Think broadly. Look not just at the evidence that supports your company’s product, but at all relevant evidence, including unfavorable results. The FTC recognizes that there is rarely complete scientific agreement but tends to frown upon reliance on outlier studies when used as claim substantiation. In addition, it is important to ensure that the claim ultimately bears a close nexus with the supporting evidence.
 
Consider the data.

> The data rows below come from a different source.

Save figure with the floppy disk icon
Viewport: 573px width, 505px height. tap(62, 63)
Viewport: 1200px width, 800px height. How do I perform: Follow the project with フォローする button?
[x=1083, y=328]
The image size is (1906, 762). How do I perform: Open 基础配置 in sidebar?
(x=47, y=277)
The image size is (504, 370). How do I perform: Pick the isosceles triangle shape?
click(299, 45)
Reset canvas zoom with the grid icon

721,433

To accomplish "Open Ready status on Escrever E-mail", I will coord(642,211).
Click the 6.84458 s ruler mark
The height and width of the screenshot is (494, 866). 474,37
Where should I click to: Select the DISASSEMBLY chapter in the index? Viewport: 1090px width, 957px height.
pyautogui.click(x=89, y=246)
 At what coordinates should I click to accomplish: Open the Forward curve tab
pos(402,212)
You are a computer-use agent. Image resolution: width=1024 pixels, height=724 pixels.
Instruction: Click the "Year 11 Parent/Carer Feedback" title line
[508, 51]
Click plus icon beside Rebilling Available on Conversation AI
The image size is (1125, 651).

Given the data retention requirements in recent consent orders, consider whether your company would be able to obtain the data supporting a particular study if needed.
 
 
As is the case on the playing field, diligent preparation relative to advertising substantiation can reduce the risk of the FTC crying foul once your company’s product hits the market.
 
[1] See e.g., In the Matter of Carrot Neurotechnology, Inc. FTC Case No. C-4567 (Feb. 23, 2016).
 
[2] See id.
 
[3] See FTC v. Lumos Labs, Inc., et al., 3:16-cv-00001 (Jan. 5, 2016).
 
[4] See FTC v. Learning Rx Franchise Corp., et al., 1:16-cv-01159-RM (May 24, 2016).